DIRECTIONS FOR THIS TASK: Transcribe the records in full, keeping every word exactly as given.

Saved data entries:
--- --- ---

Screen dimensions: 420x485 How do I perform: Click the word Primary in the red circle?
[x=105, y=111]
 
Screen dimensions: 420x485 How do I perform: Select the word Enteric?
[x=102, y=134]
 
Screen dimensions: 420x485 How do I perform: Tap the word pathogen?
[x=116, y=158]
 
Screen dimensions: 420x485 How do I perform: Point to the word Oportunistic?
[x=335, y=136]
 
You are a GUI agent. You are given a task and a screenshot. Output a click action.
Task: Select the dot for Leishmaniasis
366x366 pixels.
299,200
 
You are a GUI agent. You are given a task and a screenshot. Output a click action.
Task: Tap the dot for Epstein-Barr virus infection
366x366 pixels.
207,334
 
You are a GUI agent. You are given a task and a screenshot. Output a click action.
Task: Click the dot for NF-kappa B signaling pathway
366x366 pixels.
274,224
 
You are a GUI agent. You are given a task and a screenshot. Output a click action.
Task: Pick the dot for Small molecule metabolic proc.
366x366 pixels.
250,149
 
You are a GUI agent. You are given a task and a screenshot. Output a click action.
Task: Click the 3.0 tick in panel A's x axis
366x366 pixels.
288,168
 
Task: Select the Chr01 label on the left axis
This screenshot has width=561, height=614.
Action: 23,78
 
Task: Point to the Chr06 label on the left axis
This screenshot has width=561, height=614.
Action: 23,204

--- --- ---

YOUR RESPONSE:
Screen dimensions: 420x485 How do I perform: Click the word Primary in the red circle?
[x=105, y=111]
 
Screen dimensions: 420x485 How do I perform: Select the word Enteric?
[x=102, y=134]
 
Screen dimensions: 420x485 How do I perform: Tap the word pathogen?
[x=116, y=158]
 
Screen dimensions: 420x485 How do I perform: Point to the word Oportunistic?
[x=335, y=136]
 
You are a GUI agent. You are given a task and a screenshot. Output a click action.
Task: Select the dot for Leishmaniasis
366x366 pixels.
299,200
 
You are a GUI agent. You are given a task and a screenshot. Output a click action.
Task: Tap the dot for Epstein-Barr virus infection
366x366 pixels.
207,334
 
You are a GUI agent. You are given a task and a screenshot. Output a click action.
Task: Click the dot for NF-kappa B signaling pathway
366x366 pixels.
274,224
 
You are a GUI agent. You are given a task and a screenshot. Output a click action.
Task: Pick the dot for Small molecule metabolic proc.
366x366 pixels.
250,149
 
You are a GUI agent. You are given a task and a screenshot. Output a click action.
Task: Click the 3.0 tick in panel A's x axis
366x366 pixels.
288,168
 
Task: Select the Chr01 label on the left axis
This screenshot has width=561, height=614.
Action: 23,78
 
Task: Point to the Chr06 label on the left axis
This screenshot has width=561, height=614.
Action: 23,204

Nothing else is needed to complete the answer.